According to twin studies from Linköping University, Sweden, the strong association between adult ADHD (attention deficit hyperactivity disorder), substance abuse, and binge eating disorder may be partially explained by genetic links – in both men and women.

Study author Andrea Johansson Capusan, PhD:

“Clinically, the results of this thesis support that ADHD in adults be considered and addressed in adults with substance use disorder or binge-eating behavour. Given the common genetic risk factors and the role of the early childhood environment, family interventions should be considered for these populations.”

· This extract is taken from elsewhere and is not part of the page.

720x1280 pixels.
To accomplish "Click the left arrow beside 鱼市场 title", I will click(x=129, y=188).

Previous studies have found a higher incidence of ADHD in adults who have substance use disorders when compared to the rest of the population, and research has also shown that ADHD and binge eating disorder often occur together.

About The Studies

Researchers conducted 4 related studies, each of which used self-reported information on ADHD-related symptoms from 18,167 twins aged 20-46 years in the Swedish Twins Registry.

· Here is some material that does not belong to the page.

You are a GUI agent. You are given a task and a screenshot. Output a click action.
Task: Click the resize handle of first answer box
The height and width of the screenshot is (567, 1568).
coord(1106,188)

One study focused on ADHD symptoms and alcohol use disorder, illicit drug use, polysubstance abuse, and nicotine use. Results revealed showed strong correlations between symptoms of ADHD and substance abuse.

ADHD symptoms were associated with 88% increased odds of alcohol abuse, 358% increased odds of alcohol dependence, 227% increased odds in illicit drug use, and 33% increased odds of nicotine use.

The second examined alcohol dependence exclusively, and focused on sex differences. Results found that shared genetic factors could explain nearly two-thirds of the association between alcohol dependence and adult ADHD, and no meaningful differences were found related to sex.

The third study examined childhood maltreatment, neglect, and abuse. Information within each twin pair was compared to assess the role of genes and environment. Results suggested that part of the association between childhood maltreatment and adult ADHD could be explained by “environmental confounding within the family.”

The final study looked at links between binge eating and adult ADHD. The finding suggested that 91% of the adult ADHD/binge eating association could be accounted for by shared genetic factors.

Adult ADHD symptoms were associated with 365% increased odds of binge eating behavior, 255% increased odds of binge eating disorder, and 209% increased odds of bulimia nervosa.

Johansson Capusano:

“Given increasing evidence that ADHD and its comorbidities with other conditions have a significant degree of shared heritability, it is important that health providers are educated in interpreting and communicating genetic and environmental risks to their patients.”

However, researchers noted that environment was important, as well. Findings revealed that childhood maltreatment contributed to adult ADHD symptoms. Other studies have shown that other environmental risk factors include low income, family adversity, and hostile parenting.